In the following proposition some further properties of $\mathcal {R}$ and $\mathcal {R}^*$ that follow from known properties of $\mathcal {C}_z$ are stated:

Proposition 4.8

Let $\mathcal {R}$ and $\mathcal {R}^*$ be defined by (4.3) and (4.4), respectively, and let $s \in \mathbb {R}$. Then, the following holds:

(i)
The operator $\mathcal {R} - \mathcal {R}^*: H^{s-1}(\Sigma ; \mathbb {C}^{2}) \rightarrow H^{s}(\Sigma ; \mathbb {C}^{2})$ gives rise to a bounded operator.
(ii)
One has $\mathcal {R}^2 = 4 I_{2}$ and $(\mathcal {R}^*)^2 = 4 I_{2}$. In particular, this implies that
$$\begin{aligned} \mathcal {R} \mathcal {R}^* - 4 I_{2}: H^{s-1}(\Sigma ; \mathbb {C}^{2}) \rightarrow H^{s}(\Sigma ; \mathbb {C}^{2}) \end{aligned}$$
(4.20)
gives rise to a bounded operator.
(iii)
The operator $\Lambda ^{-2} \mathcal {R} - \mathcal {R} \Lambda ^{-2}: H^{s-1}(\Sigma ; \mathbb {C}^{2}) \rightarrow H^{s}(\Sigma ; \mathbb {C}^{2})$ is compact.

Proof

(i) Taking the definitions of $\mathcal {R}$ and $\mathcal {R}^*$ into account, we see that their difference is a singular integral operator with kernel

$$\begin{aligned} \begin{aligned} r(x,y)&- r(y,x)^* = -\frac{\sigma \cdot (x-y)}{\pi |x-y|^3} (\sigma \cdot \nu (y))-(\sigma \cdot \nu (x)) \frac{\sigma \cdot (x-y)}{\pi |x-y|^3} \\&= \frac{\sigma \cdot (x-y)}{\pi |x-y|^3} \sigma \cdot (\nu (x)-\nu (y))-2 \frac{\nu (x) \cdot (x-y)}{\pi |x-y|^3} =: s_1(x,y) + s_2(x,y). \end{aligned} \nonumber \\ \end{aligned}$$

(4.21)

Following ideas from the proof of [22, Proposition 2.8], we remark first that the kernel $s_2(x,y):= -2 \frac{\nu (x) \cdot (x-y)}{\pi |x-y|^3}$ is pseudo-homogeneous of class $-1$, as $\nu (x) \cdot (x-y) \sim |x-y|^2$ for $x \rightarrow y$ (for details see the considerations on the kernel $K_1$ in the proof of [22, Proposition 2.8]). Concerning the first term in the sum in (4.21), one gets in a similar way as in the study of (4.19) with Lemma 4.2 that $s_1(x,y)$ is a pseudo-homogeneous kernel of class $-1$ in the sense of Definition 4.3. Summing up, we find that $r(x,y) - r(y,x)^*$ is a kernel of class $-1$ and hence, by Proposition 4.4 the operator $\mathcal {R}-\mathcal {R}^*: H^{s-1}(\Sigma ; \mathbb {C}^2) \rightarrow H^{s}(\Sigma ; \mathbb {C}^2)$ is bounded, which is the claim of item (i).

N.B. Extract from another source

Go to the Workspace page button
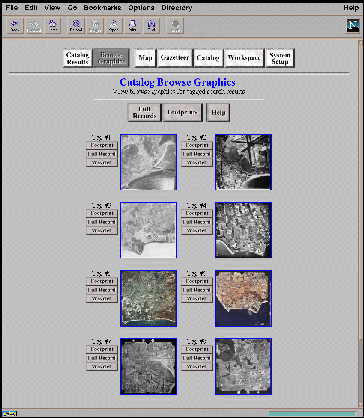 click(x=244, y=58)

(ii) First, we show that $\mathcal {R}^2 = 4 I_2$ holds. It is known from [6, Proposition 3.5 (i)] that $\mathcal {C}_m:=\lim _{z \rightarrow m} \mathcal {C}_z$ exists with respect to the norm in the space of bounded operators in $L^2(\Sigma ; \mathbb {C}^4)$ and the limit is given by

$$\begin{aligned} \mathcal {C}_m = \frac{1}{4} \begin{pmatrix} 2 m \widehat{S} &{} -i \mathcal {R} (\sigma \cdot \nu ) \\ -i \mathcal {R} (\sigma \cdot \nu ) &{} 0 \end{pmatrix} \end{aligned}$$

with

$$\begin{aligned} \widehat{S} \varphi (x) = \int _\Sigma \frac{1}{\pi |x-y|} \varphi (y) d \sigma (y), \quad \varphi \in L^2(\Sigma ; \mathbb {C}^2). \end{aligned}$$

Combining this with Proposition 2.1 (iii) yields

$$\begin{aligned} \begin{aligned} I_4&= 4 \big (\mathcal {C}_m (i \alpha \cdot \nu )\big )^2 = 4 \left( \frac{1}{4} \begin{pmatrix} 2 m \widehat{S} &{} -i \mathcal {R} (\sigma \cdot \nu ) \\ -i \mathcal {R} (\sigma \cdot \nu ) &{} 0 \end{pmatrix} \begin{pmatrix} 0 &{} i (\sigma \cdot \nu ) \\ i (\sigma \cdot \nu ) &{} 0 \end{pmatrix} \right) ^2 \\&= \frac{1}{4} \begin{pmatrix} \mathcal {R} &{} 2 i m \widehat{S} (\sigma \cdot \nu ) \\ 0&{} \mathcal {R} \end{pmatrix}^2 = \frac{1}{4} \begin{pmatrix} \mathcal {R}^2 &{} 2 i m \mathcal {R} \widehat{S} (\sigma \cdot \nu ) + 2 i m \widehat{S} (\sigma \cdot \nu ) \mathcal {R} \\ 0 &{} \mathcal {R}^2 \end{pmatrix}, \end{aligned} \end{aligned}$$

which shows $\mathcal {R}^2=4 I_2$. By taking the adjoint this implies $(\mathcal {R}^*)^2=4 I_2$. Using this we also find that

$$\begin{aligned} \mathcal {R} \mathcal {R}^* - 4 I_{2} = \mathcal {R} \big (\mathcal {R}^* - \mathcal {R} \big ) \end{aligned}$$

holds. This and the result from item (i) yield the mapping properties in (4.20).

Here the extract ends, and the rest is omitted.